10 mars 2020 : petit déjeuner avec Carine KRAUS, Directrice générale de Veolia Energie France

Carine Kraus (Veolia) : en matière de transition écologique, “il faut être capable de tracer des engagements de valeur”

En mars dernier, le Club de l’Audace était réuni autour de Carine Kraus. La directrice générale de Veolia Energie France voit, dans la transition écologique, le “driver de la transformation des entreprises”.  Le groupe s’est lui-même doté récemment d’une raison d’être et fait bouger les lignes de la gouvernance. 

Après le choc pétrolier dans les années 70 et internet dans les années 2000, la transition écologique est le nouveau moteur de transformation des entreprises, Carine Kraus en est convaincue. L’Énarque en fait son cheval de bataille. Figurant parmi les très (trop) rares femmes à occuper un poste de direction dans le secteur de l’énergie – 1%, comme le souligne Forbes -, la DG de Veolia Energie France depuis trois ans, entrée dans le groupe en 2012 après quelques années au ministère de l’Industrie et de l’Energie, affirme, devant le Club de l’Audace de Thomas Legrain, que l’évolution vers un nouveau modèle économique et social pour répondre aux défis environnementaux devrait ainsi “révolutionner la manière dont les entreprises travaillent et fonctionnent”. 

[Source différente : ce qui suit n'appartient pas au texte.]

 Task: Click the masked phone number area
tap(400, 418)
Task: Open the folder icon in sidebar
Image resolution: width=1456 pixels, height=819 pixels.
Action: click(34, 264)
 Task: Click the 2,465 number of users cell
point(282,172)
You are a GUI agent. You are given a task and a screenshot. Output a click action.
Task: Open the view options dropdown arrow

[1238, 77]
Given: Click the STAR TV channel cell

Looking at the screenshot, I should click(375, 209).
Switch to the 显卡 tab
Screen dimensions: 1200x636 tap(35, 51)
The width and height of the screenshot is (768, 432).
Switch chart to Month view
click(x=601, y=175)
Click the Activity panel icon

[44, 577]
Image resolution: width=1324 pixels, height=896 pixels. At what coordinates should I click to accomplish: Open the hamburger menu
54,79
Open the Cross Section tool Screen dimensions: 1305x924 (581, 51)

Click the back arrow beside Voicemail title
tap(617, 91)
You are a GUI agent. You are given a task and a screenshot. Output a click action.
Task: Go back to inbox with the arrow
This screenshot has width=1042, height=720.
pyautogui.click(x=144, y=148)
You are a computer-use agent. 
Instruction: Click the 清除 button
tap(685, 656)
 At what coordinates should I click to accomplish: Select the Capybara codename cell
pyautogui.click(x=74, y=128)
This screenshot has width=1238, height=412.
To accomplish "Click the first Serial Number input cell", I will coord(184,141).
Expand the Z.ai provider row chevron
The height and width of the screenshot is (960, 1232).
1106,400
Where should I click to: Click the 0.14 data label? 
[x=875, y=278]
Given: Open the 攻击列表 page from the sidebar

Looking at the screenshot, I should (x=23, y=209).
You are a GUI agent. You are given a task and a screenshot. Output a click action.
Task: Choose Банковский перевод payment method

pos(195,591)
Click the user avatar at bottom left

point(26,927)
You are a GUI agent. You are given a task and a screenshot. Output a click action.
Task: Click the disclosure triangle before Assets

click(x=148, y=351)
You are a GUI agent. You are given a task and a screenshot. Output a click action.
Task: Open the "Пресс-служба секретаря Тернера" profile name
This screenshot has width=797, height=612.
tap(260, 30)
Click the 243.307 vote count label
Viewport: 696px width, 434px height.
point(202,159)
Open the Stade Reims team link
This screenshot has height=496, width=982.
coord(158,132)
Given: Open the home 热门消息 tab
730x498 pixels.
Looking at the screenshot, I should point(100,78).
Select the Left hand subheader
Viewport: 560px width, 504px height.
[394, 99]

Et heureusement, car il y a péril en la demeure. Carine Kraus rappelle qu’il fera bientôt 50 degrés l’été à Paris et que les catastrophes naturelles dans le monde iront croissant. “Tous les indicateurs montrent que le sujet ne peut plus être laissé de côté”, estime la directrice générale de Veolia Energie France. 

Flexibilité, captage de CO2, réutilisation des eaux usées… Panorama des outils

Comment la transition écologique peut-elle donc devenir clef pour les entreprises ? 

Sur le fond, en matière de produits et services, Carine Kraus recense plusieurs axes de développement : le sujet “classique” des énergies renouvelables, tout d’abord, avec, notamment, le recours à la géothermie et à la biomasse. Veolia s’est ainsi associée à Renault pour ouvrir, à Tanger (Maroc), la première usine zéro carbone de fabrication d’automobiles, avec une chaufferie biomasse alimentée par des grignons d’olive.

Autre point phare : l’efficacité énergétique, où l’on va chercher à minimiser la consommation d’énergie. Pour ce faire, le groupe propose des systèmes de supervision à distance, des dispositifs intelligents afin de limiter cette consommation, pour l’éclairage entre autres. “On s’engage sur 20% de réduction d’énergie”, commente la DG de Veolia Energie France. Celle-ci évoque à ce titre le concept de “ville résiliente”, une ville “capable d’anticiper les chocs et d’y répondre”, notamment grâce à l’intelligence artificielle, indique-t-elle. 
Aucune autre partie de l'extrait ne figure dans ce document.